Our short-term price targets for Gold and Silver are $1800 and $38, respectively. We expect these level to be reached, briefly, within 3-6 weeks. Medium term, look for a correction below the $1500 and $25 levels, before the "Big Reset". If you are waiting for the absolute bottom to purchase your bullion, however, be warned that just like in 2008, availability of physical Gold and Silver at those price levels may be non-existent.

lotsoffun's picture

i think good analysis, including the fact that pm's may be priced much lower, but will you be able to find any.


Overfed's picture

I'm just a self-employed-no-money-schmuck, but I still buy silver every time I get an extra buck. $20 worth of "junk" coins here, a $100 worth of rounds there add up after a while.

The Monkey's picture

How about this less bearish option. The world does not fold in on itself.

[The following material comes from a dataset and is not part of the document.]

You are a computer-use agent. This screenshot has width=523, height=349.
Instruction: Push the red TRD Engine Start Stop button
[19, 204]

Instead we get a global recession featuring a moderate goods and services recession in the US. Prices correct, we move on.

Bansters-in-my- feces's picture

Best week of the year on the lowest volume of the year....

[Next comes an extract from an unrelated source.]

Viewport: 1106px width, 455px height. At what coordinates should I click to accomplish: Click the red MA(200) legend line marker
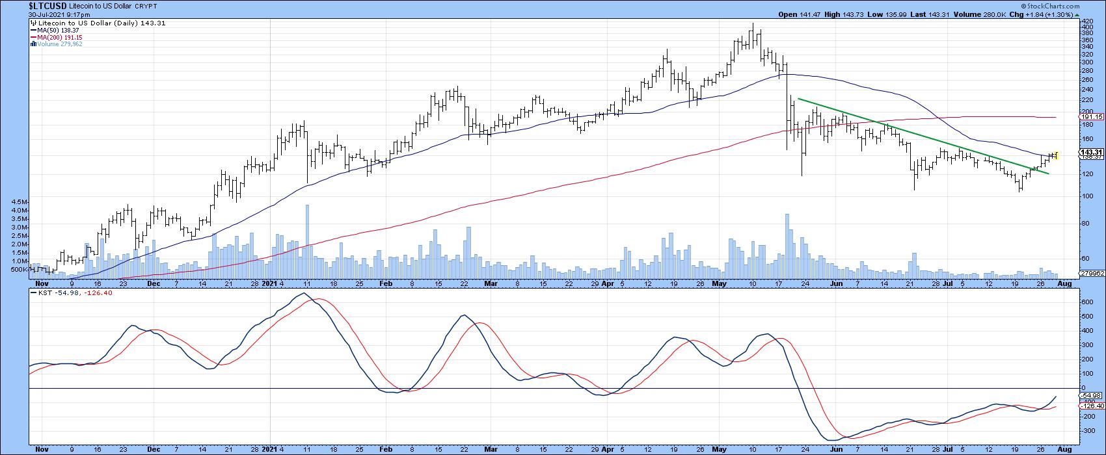click(34, 37)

Thats normal right.......?


Fuck yous Timmy and Ben,and your ESF.....

Fucking dogs.

PoliticalRefugeefromCalif.'s picture

I gotta feel like it has to do with last Tuesday's repudiation of unionism in concert with people now thinking and saying out loud in public Zer0bama has got had his ticket punched.

 It's hard to admit but obvious that many republican muppets (with the little elephant tattoo) have only a slight advantage over leftist muppet thinking when it comes to critical thought.. this week proves a little cheerleading goes a long way when emotionalism fuels a market that keeps forgetting the money has already been spent.

pretty light volume for a real rally- but, why should this week be different?

orangegeek's picture

SP500 daily in a corrective pattern according to elliott wave - volume was anaemic.

otto skorzeny's picture

let's start the shitstorm already-this is so incredibly boring. one final wagnerian gotterdamerung to cull the weak and stupid from the herd. i can feel it wanting to explode like a humid-air summer storm.

BlueStreet's picture

Shorts are just waiting to pounce.  1350 looks like a good spot.  Who's in?  

El Hosel's picture

...its the "look Ma" no inflation everything is going to be fine Federal rally. Gold ,Silver, Gasoline, and Oil underpreform the zombie sectors..... retail,housing and financials.

Bust retail Gasoline  under $3 by election time and  Push "the market" back up to where it belongs before the nex wave of reality sets in.

The Monkey's picture

Typically, I enter a trade when the odds look really compelling. Have to wait and see what things look like at 1350, assuming prices get there. They could work higher.

ebworthen's picture

But...but...but...CNBC was touting the best week since the beginning of the year and not mentioning volume or that "volatility" word (?).